The cluster is in a bad state with only one functional node right now. It is so strange I can' even begin to fathom where/how to begin investigating the problem.

Node1: web interface working up to login page. I try to login, after a while it shows "login failed".
Node2: web interface won't load with PR_END_OF_FILE_ERROR showed by browser (apparently this is when Firefox exhausted all cipher combinations trying to establish a SSL connection)
Node3: this one is working fine.

From Node3 it says the following, regarding the cluster: node1 and node3 are up, node2 is down.
Node1 is shown with a grey question mark (and status:unknown when hovering) and I can't perform any operation.
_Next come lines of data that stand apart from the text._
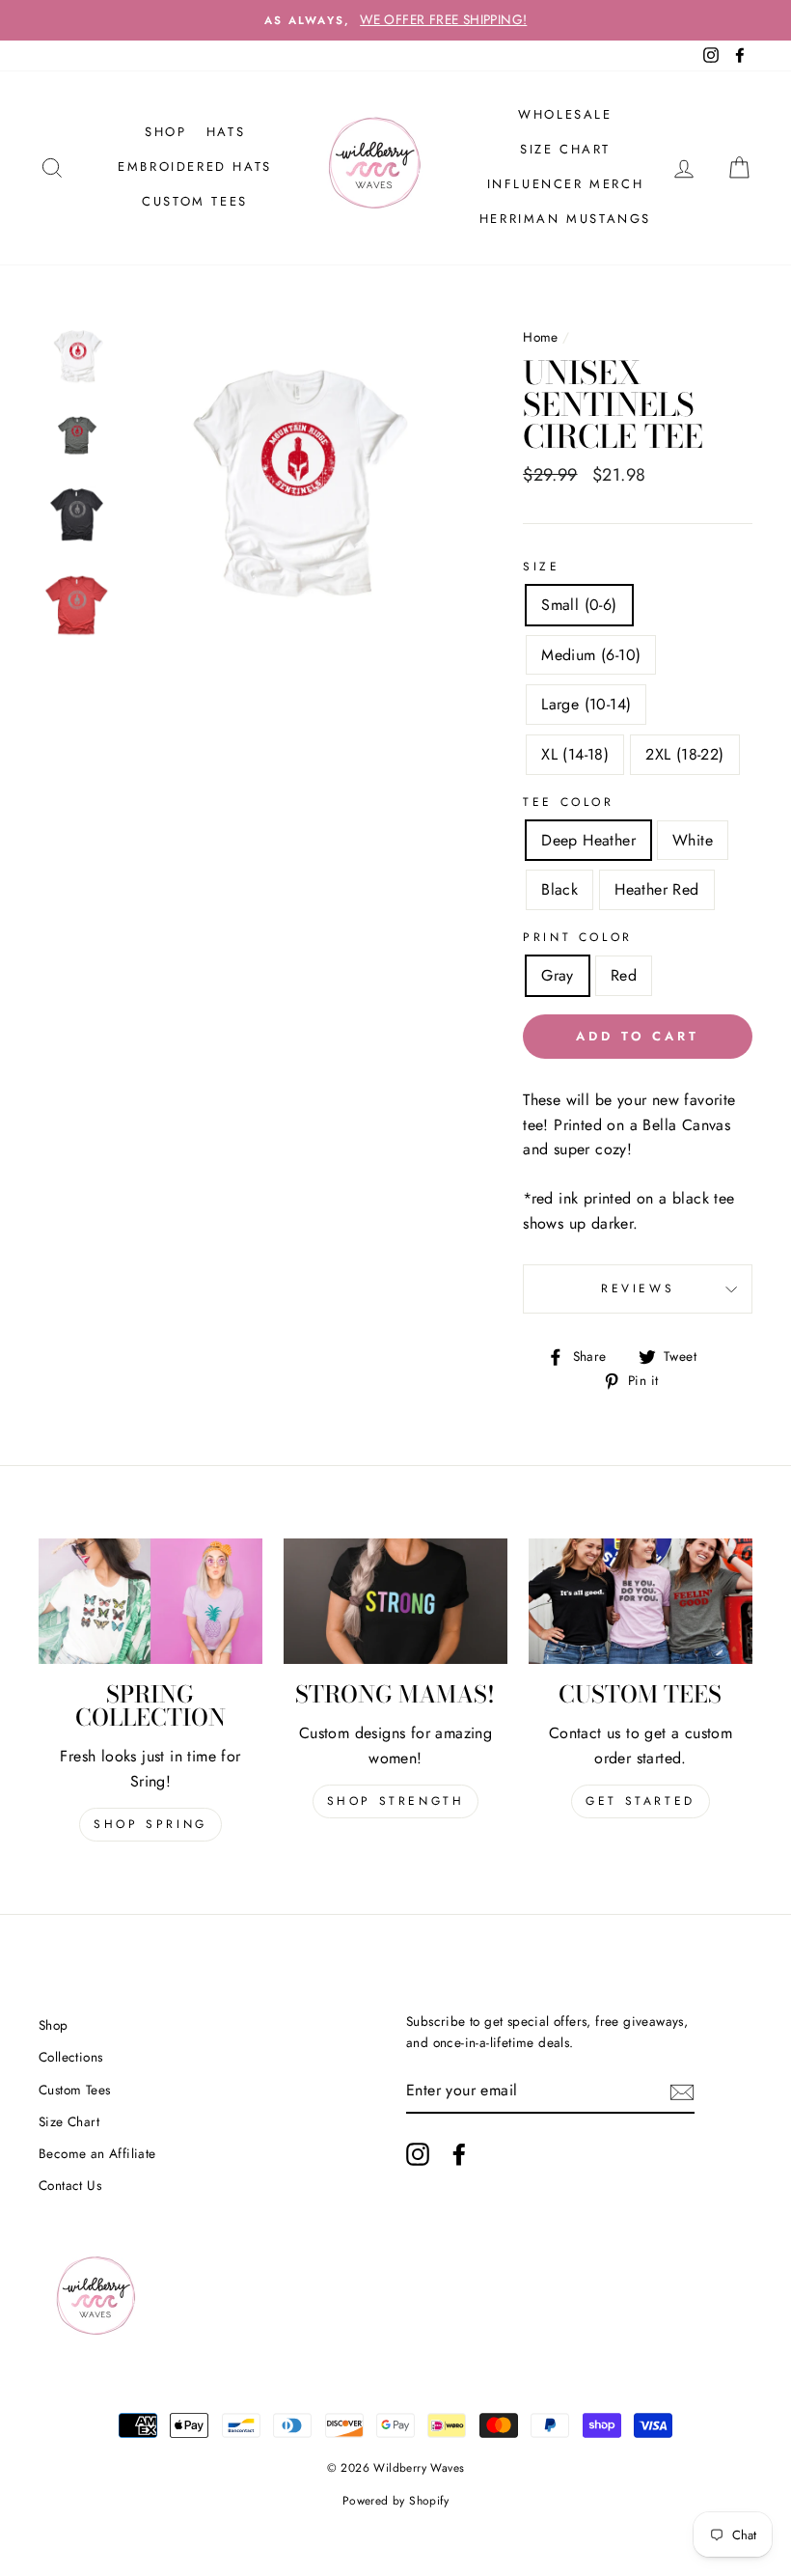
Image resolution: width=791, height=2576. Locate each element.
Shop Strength (396, 1801)
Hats (225, 132)
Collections (70, 2056)
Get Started (641, 1801)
It then shows "Error: connection error 401: permission denied, invalid ticket" and throws me a login dialog.
Node2 is shown with red X and status offline.

I am contacting the tech support where the physical machines are, all I know for now is that there were recently some network outages due to a faulty switch. I have yet to physically restart the machines or gain access to physical consoles.

I also see something like this in systemlog on node3:
Code:
[TOTEM ] Token has not been received in 2737 ms
[TOTEM ] A processor failed, forming new configuration: token timed out (3650ms), waiting 4380ms for consensus.
[QUORUM] Sync members[1]: 3
[QUORUM] Sync left[1]: 1
[TOTEM ] A new membership (3.2663) was formed. Members left: 1
[TOTEM ] Failed to receive the leave message. failed: 1
[QUORUM] This node is within the non-primary component and will NOT provide any services.
[QUORUM] Members[1]: 3
[MAIN  ] Completed service synchronization, ready to provide service.
[...]
pve-ha-lrm[1159]: unable to write lrm status file - unable to open file '/etc/pve/nodes/pve03/lrm_status.tmp.1159' - Permission denied

pve03 = node3
There is no such file /etc/pve/nodes/pve03/lrm_status.tmp.1159
But there is a lrm_status

What can I do, before/besides a physical reboot?
 
What can I do, before/besides a physical reboot?
Investigate via SSH. It's almost stock Debian below the GUI, so every Debian admin should be able to go through log files, analyse, do pings etc. in order to find out what's wrong. Also check disk usage on all nodes, if the pve cluster filesystem cannot be written, you will have a lot of stange errors.